SET PROBLEM » Which of the rows below contain the word "Select"? Pull out each of those rows in full.
%%
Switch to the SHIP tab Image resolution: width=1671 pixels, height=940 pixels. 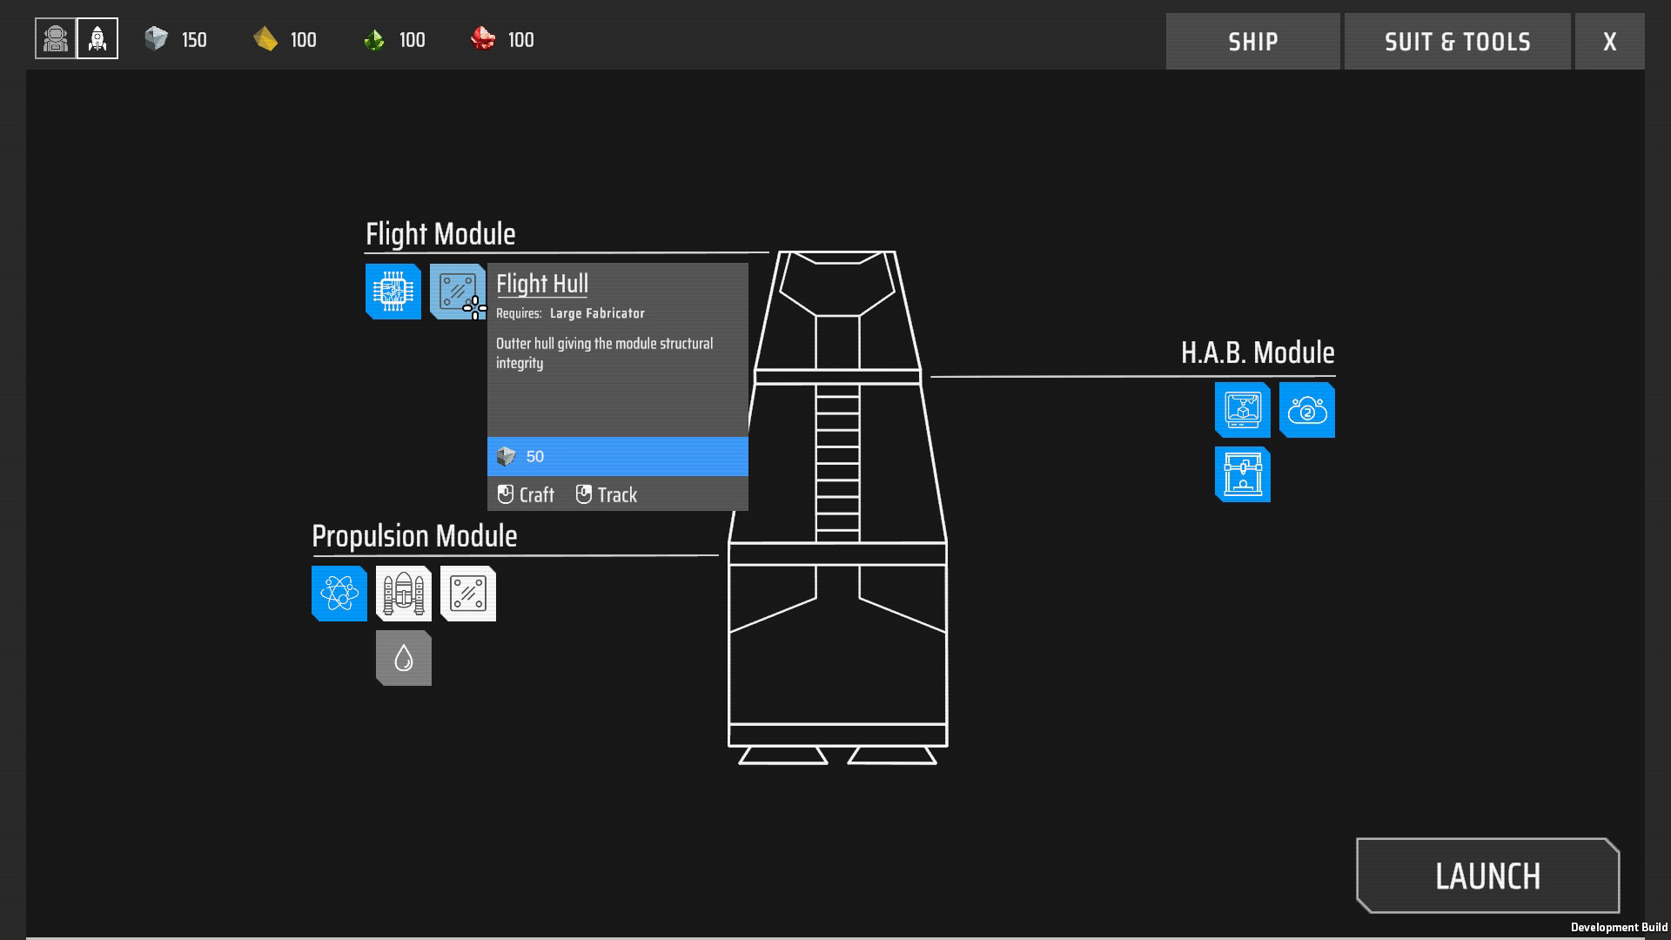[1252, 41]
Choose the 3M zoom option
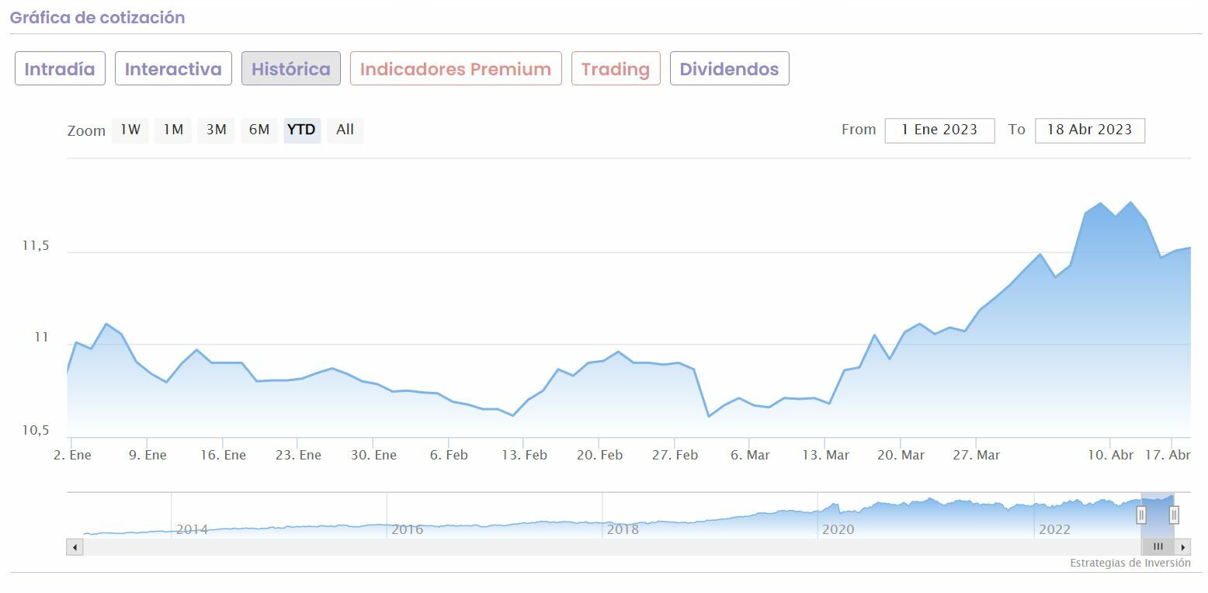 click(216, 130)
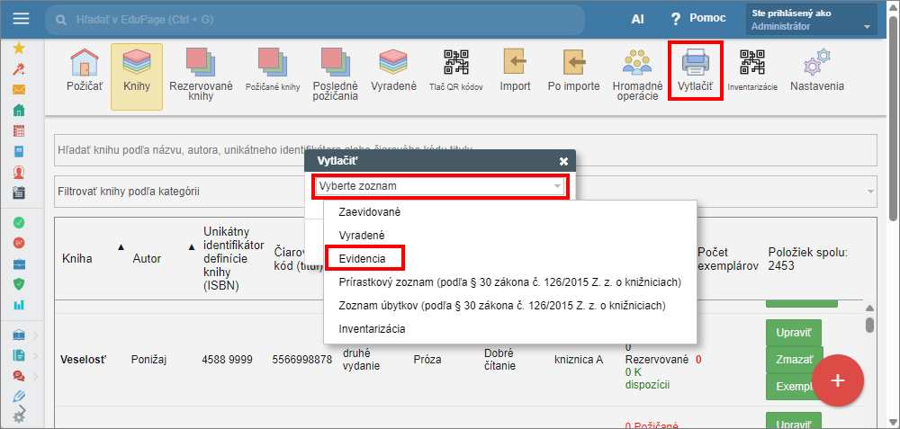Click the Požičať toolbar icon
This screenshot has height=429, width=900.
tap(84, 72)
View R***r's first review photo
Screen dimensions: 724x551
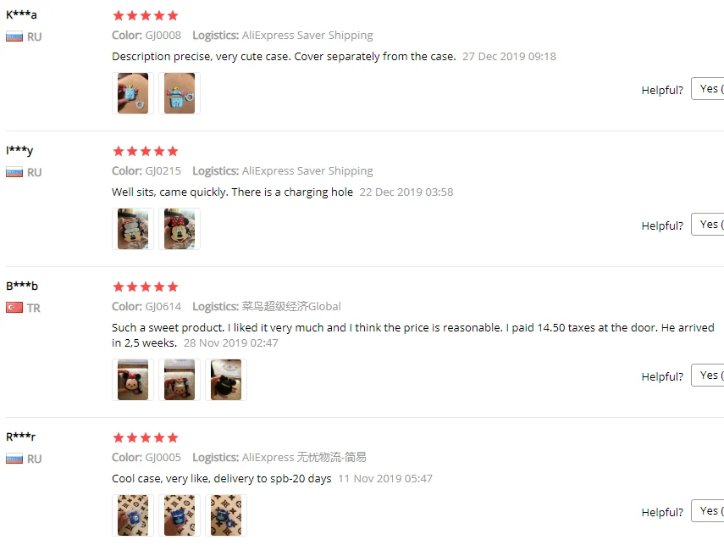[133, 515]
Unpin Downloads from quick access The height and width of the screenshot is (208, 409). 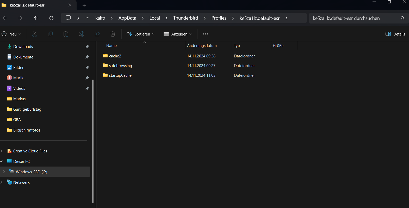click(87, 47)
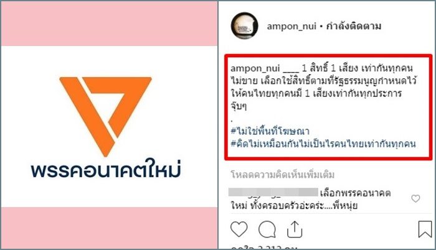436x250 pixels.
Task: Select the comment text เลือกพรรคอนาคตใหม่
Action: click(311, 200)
%%
%%
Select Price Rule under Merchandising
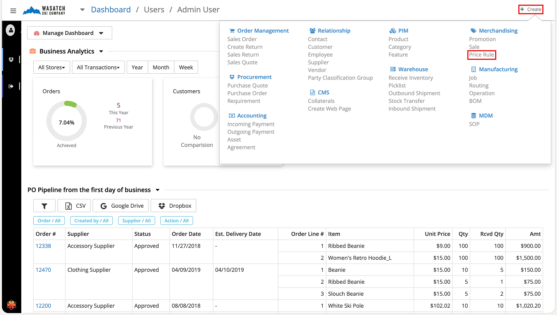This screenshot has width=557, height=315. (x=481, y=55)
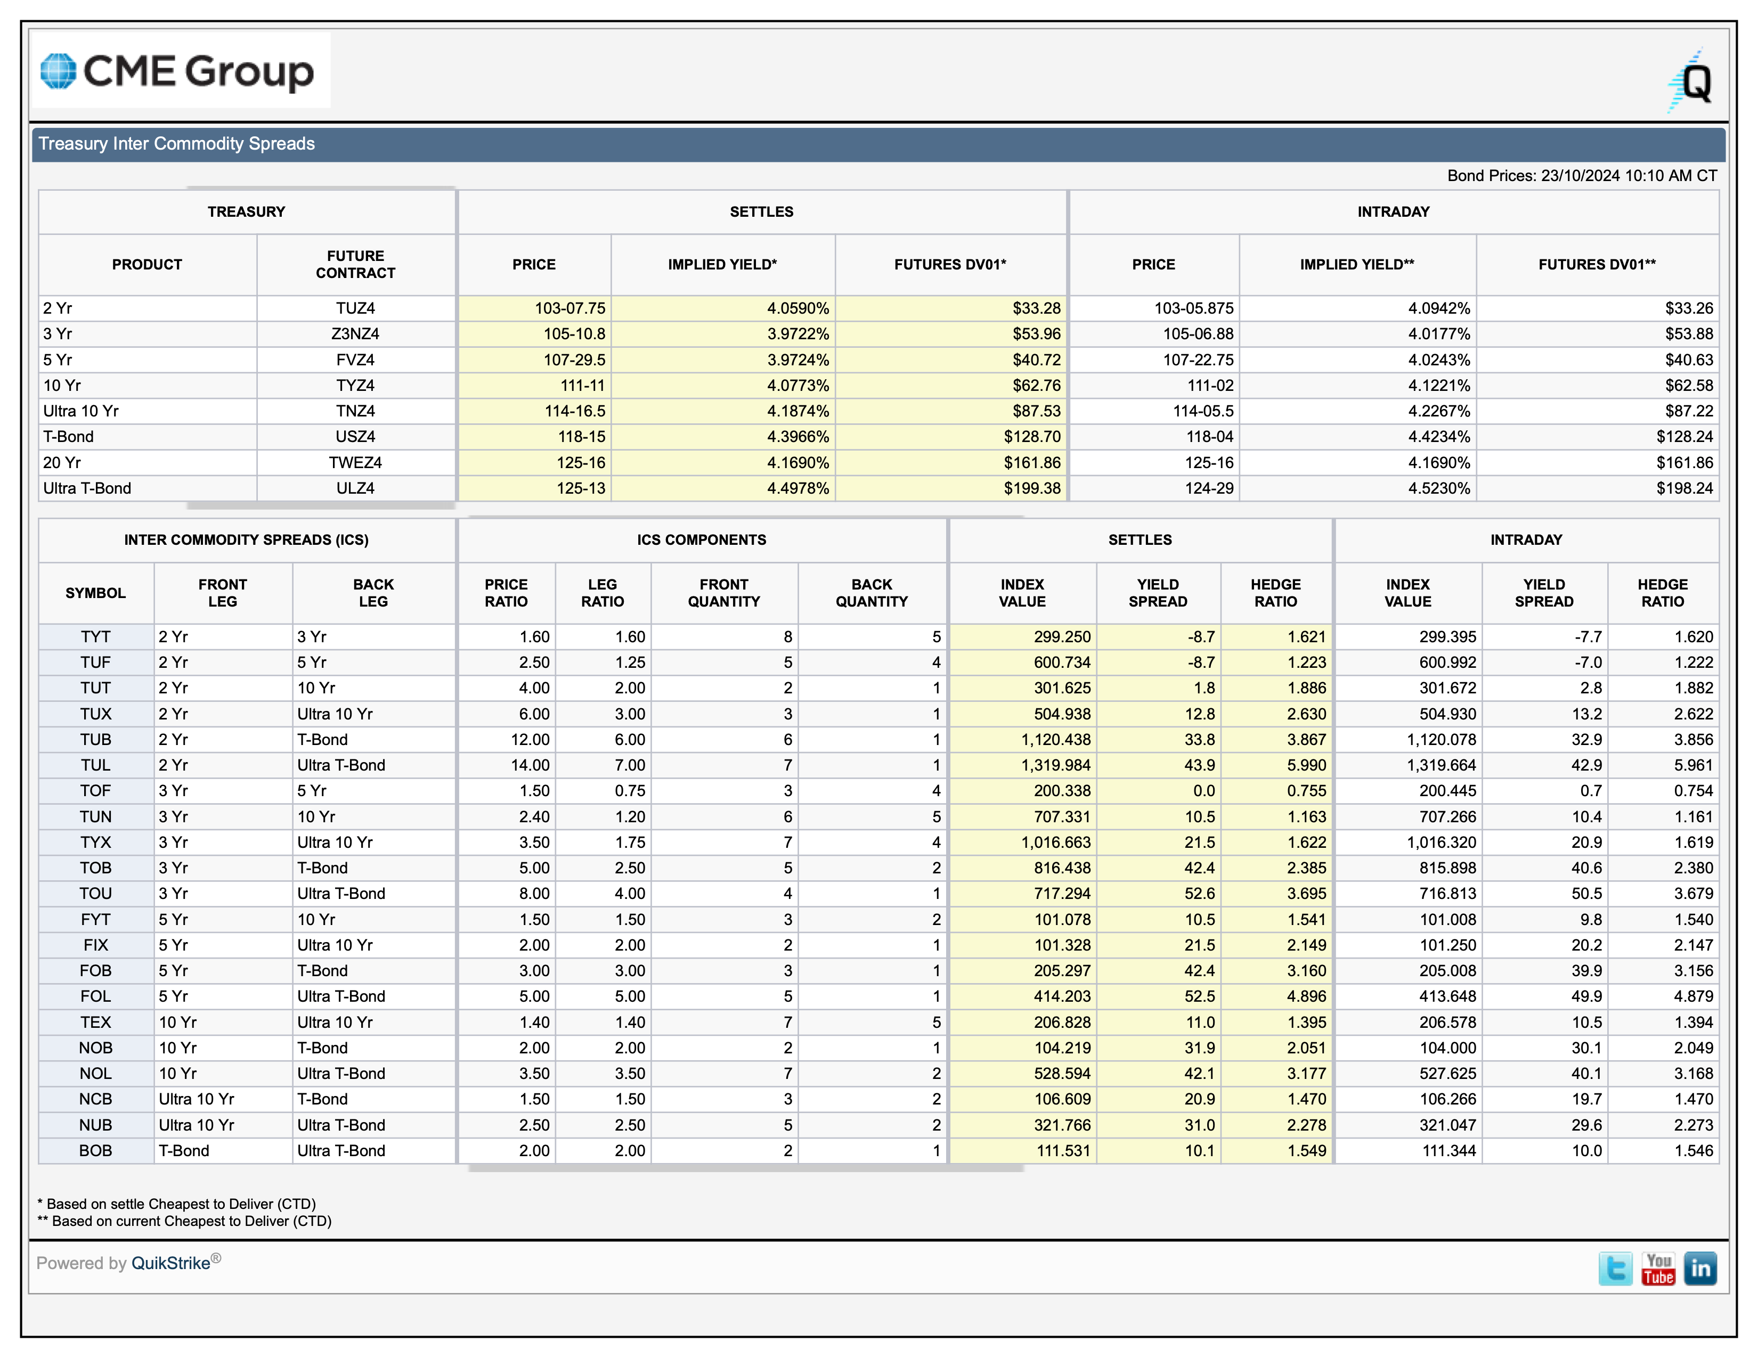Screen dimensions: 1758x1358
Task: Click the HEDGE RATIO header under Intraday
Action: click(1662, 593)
%%
SOLUTION TO THIS TASK »
Task: Select the comment text เลือกพรรคอนาคตใหม่
Select Price Rule under Merchandising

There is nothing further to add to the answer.